Apricot Tree Leaves Tell You About Tree Health

Apricots (Prunus armeniaca) are Chinese natives and are hardy growing in USDA hardiness zones 5 through 8. The tree’s leaves can tell you a lot about how healthy your tree is and in many cases, if its cultural requirements are being met. However, apricots are prone to several diseases and pests that affect the foliage.


Problems with Apricot Tree Leaves

Apricots and other fruit trees are deciduous, losing all of their leaves in late fall and remaining bare through the winter. So, if your tree is losing leaves at the end of the season, don’t worry, but if it happens at other times of the year, something is wrong with the health of the tree.

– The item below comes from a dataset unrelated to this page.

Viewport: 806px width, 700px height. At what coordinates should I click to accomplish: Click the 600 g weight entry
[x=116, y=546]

The most common problems affecting the health of apricot trees often show themselves in the condition of the leaves. These problems include:

  • Insufficient water causes wilting and loss of leaves.
  • Incorrect fertilizing results in yellowing or other discoloration of leaves.
  • Shot hole disease creates holes in leaves and then causes them to drop from the tree.
  • Spider mites spin fine webs on the leaves which then turn yellow and fall off.
  • Hot weather can burn leaves causing them to turn yellow and fall.

Problems with the health of the tree can also affect the color and shape of the leaves, as well as causing leaves to fall off of the tree.

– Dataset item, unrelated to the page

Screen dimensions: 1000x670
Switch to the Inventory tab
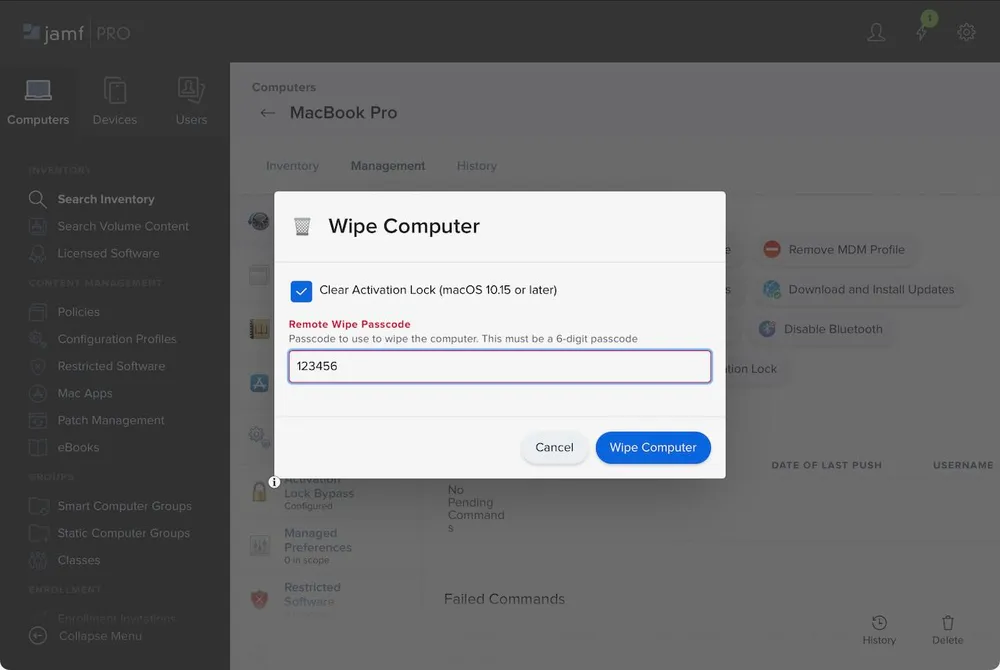292,165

Preventing Problems with Apricot Trees Leaves

Apricot trees grow in areas with moderate winters and summer temperatures. Select apricot varieties best suited to your climate zone to prevent sunburn and other problems.

Stone fruits like apricots need deep watering about every 10 days to two weeks during late spring and summer months in order to produce ripe fruit and to stay healthy. Be sure trees are regularly getting watered to a soil depth of 18 to 24 inches (45 to 60cm).

Many fungal problems affecting apricot trees can be prevented with the use of dormant oil spray applied to the trees in the winter. Wait until leaves have fallen, but apply the spray before winter rains using Bordeaux mixture, but do not use sulfur sprays on apricot trees.

Dusty conditions encourage spider mites, so keep dust down by planting grass near the trees and keeping it watered during hot months.

Prune and fertilize your trees carefully each year. Apply a balanced fertilizer around the base of the tree each spring, containing nitrogen, potassium, and phosphorus. Prune the tree to remove branches and allow light to reach the center and to keep fruiting wood healthy.